Alice and Morris Meredith Williams met, in 1902, while studying in Paris. He was an illustrator and painter, she was a designer and sculptor. Alice (1877-1934) had been a prize-winning student at Liverpool School of Architecture and Applied Art. Four years younger, Morris (1881-1973) had enrolled at the Slade School of Art at fourteen.

They married in 1906 and settled in Edinburgh, where Morris had a part-time job, teaching drawing at Fettes College. He also illustrated children’s books, while Alice sold designs for stained glass windows, to makers in Glasgow and London and made small-scale pieces for domestic settings. From the beginning of their life together, they supported each other’s creative practice. While she drafted illustrations and sat for Morris, he (the son of a vicar) could advise on the detail of her window designs. They both regularly exhibited work at the Royal Scottish Academy, the Royal Academy and the Walker Art Gallery.
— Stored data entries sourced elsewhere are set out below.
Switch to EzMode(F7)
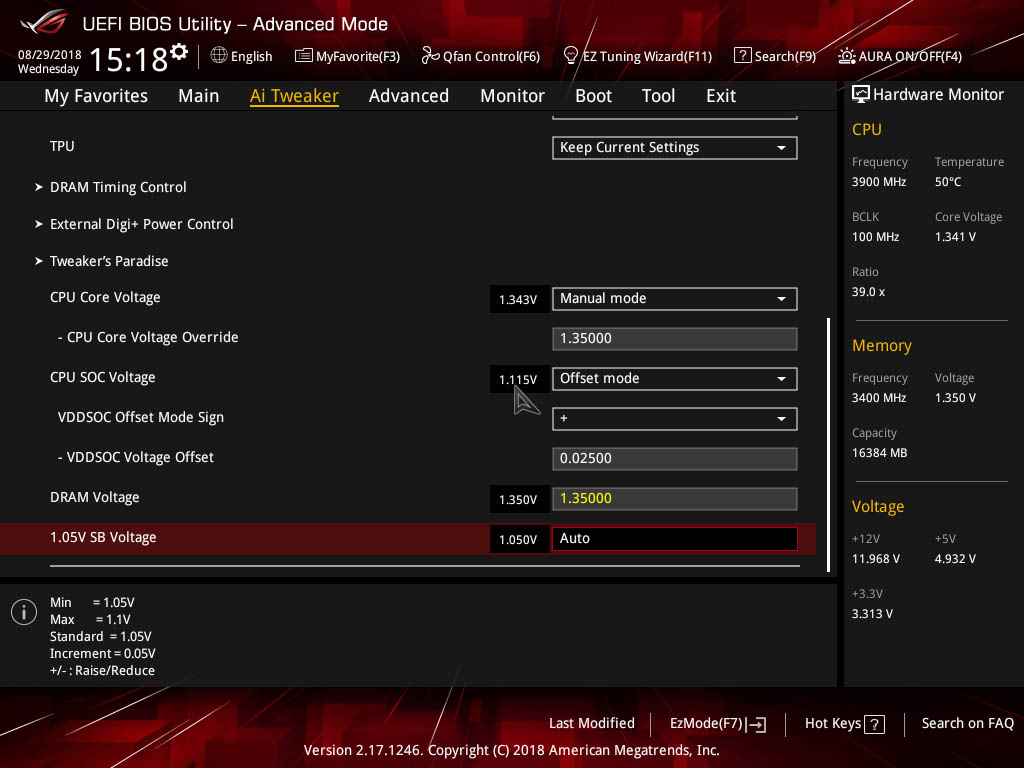 click(718, 724)
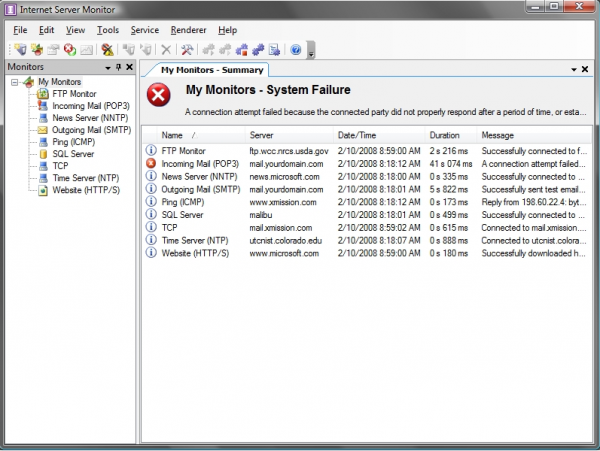Click the FTP Monitor icon in tree
This screenshot has width=600, height=451.
click(x=43, y=93)
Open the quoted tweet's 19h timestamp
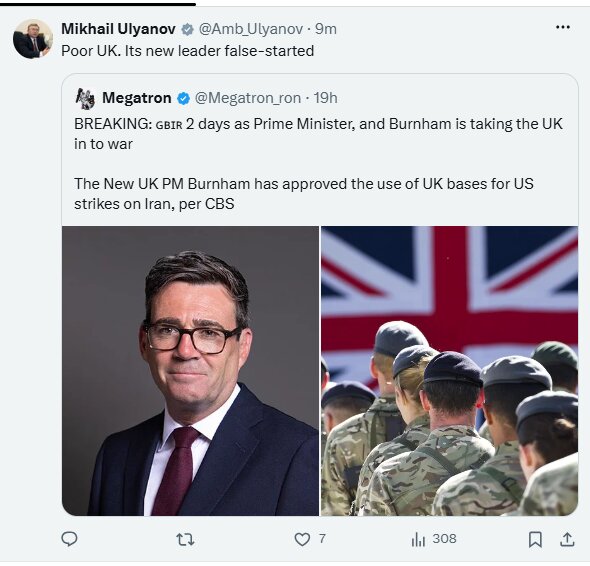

During the First World War, Morris spent three years as a junior army officer in France. Alice relocated to Oxfordshire and helped out on a farm, but commissions were few and far between. Morris filled sketchbooks, recording life and death in and behind the lines. Alice designed a memorial window for Morris’s Battalion (the 17th Welsh) and, in 1918, was invited by the Women’s Work Sub Committee of the Imperial War Museum to make a series of panoramic models illustrating women’s wartime roles.

The demand for memorials kept both artists busy throughout the 1920s and they frequently collaborated, marrying Morris’s draughtsmanship and military experience with Alice’s exceptional modelling skills. The Spirit of the Crusaders (above), for Paisley’s war memorial, is one example.